» Stored rows
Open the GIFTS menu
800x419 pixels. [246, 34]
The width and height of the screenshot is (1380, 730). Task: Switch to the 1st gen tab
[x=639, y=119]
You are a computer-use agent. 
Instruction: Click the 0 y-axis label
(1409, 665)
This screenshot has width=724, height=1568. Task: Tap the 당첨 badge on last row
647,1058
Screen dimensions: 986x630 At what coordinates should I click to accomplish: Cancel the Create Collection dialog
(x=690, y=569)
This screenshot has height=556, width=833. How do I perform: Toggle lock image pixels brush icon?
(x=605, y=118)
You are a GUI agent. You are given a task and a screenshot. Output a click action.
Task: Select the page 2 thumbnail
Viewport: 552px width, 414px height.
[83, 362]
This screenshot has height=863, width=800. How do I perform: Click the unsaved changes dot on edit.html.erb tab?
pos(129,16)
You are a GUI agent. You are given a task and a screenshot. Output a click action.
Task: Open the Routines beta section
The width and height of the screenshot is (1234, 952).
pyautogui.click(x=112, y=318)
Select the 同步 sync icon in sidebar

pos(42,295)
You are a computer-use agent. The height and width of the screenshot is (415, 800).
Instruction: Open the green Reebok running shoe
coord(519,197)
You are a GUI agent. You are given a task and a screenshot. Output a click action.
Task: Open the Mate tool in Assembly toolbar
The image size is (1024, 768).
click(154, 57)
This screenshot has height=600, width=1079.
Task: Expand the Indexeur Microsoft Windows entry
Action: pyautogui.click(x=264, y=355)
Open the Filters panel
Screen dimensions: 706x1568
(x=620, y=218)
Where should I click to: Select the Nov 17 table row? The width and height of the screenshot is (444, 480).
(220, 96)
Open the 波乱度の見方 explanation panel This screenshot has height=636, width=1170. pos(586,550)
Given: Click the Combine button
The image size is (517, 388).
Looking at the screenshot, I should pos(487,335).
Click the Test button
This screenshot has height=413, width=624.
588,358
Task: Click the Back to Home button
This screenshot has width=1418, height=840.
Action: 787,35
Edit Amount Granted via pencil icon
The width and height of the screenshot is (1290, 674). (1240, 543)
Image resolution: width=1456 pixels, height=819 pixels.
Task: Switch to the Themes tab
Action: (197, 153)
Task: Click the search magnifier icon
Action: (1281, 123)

» What this task involves
Write out all the records again with "GUI agent" renamed to "desktop agent" everywhere it occurs, changing nothing else.

» Answer below
Open the GIFTS menu
800x419 pixels. [246, 34]
The width and height of the screenshot is (1380, 730). Task: Switch to the 1st gen tab
[x=639, y=119]
You are a computer-use agent. 
Instruction: Click the 0 y-axis label
(1409, 665)
This screenshot has width=724, height=1568. Task: Tap the 당첨 badge on last row
647,1058
Screen dimensions: 986x630 At what coordinates should I click to accomplish: Cancel the Create Collection dialog
(x=690, y=569)
This screenshot has height=556, width=833. How do I perform: Toggle lock image pixels brush icon?
(x=605, y=118)
You are a desktop agent. You are given a task and a screenshot. Output a click action.
Task: Select the page 2 thumbnail
Viewport: 552px width, 414px height.
[83, 362]
This screenshot has height=863, width=800. How do I perform: Click the unsaved changes dot on edit.html.erb tab?
pos(129,16)
You are a desktop agent. You are given a task and a screenshot. Output a click action.
Task: Open the Routines beta section
The width and height of the screenshot is (1234, 952).
pyautogui.click(x=112, y=318)
Select the 同步 sync icon in sidebar

pos(42,295)
You are a computer-use agent. The height and width of the screenshot is (415, 800).
Instruction: Open the green Reebok running shoe
coord(519,197)
You are a desktop agent. You are given a task and a screenshot. Output a click action.
Task: Open the Mate tool in Assembly toolbar
The image size is (1024, 768).
click(154, 57)
This screenshot has height=600, width=1079.
Task: Expand the Indexeur Microsoft Windows entry
Action: pyautogui.click(x=264, y=355)
Open the Filters panel
Screen dimensions: 706x1568
(x=620, y=218)
Where should I click to: Select the Nov 17 table row? The width and height of the screenshot is (444, 480).
(220, 96)
Open the 波乱度の見方 explanation panel This screenshot has height=636, width=1170. pos(586,550)
Given: Click the Combine button
The image size is (517, 388).
Looking at the screenshot, I should pos(487,335).
Click the Test button
This screenshot has height=413, width=624.
588,358
Task: Click the Back to Home button
This screenshot has width=1418, height=840.
Action: 787,35
Edit Amount Granted via pencil icon
The width and height of the screenshot is (1290, 674). (1240, 543)
Image resolution: width=1456 pixels, height=819 pixels.
Task: Switch to the Themes tab
Action: (197, 153)
Task: Click the search magnifier icon
Action: (1281, 123)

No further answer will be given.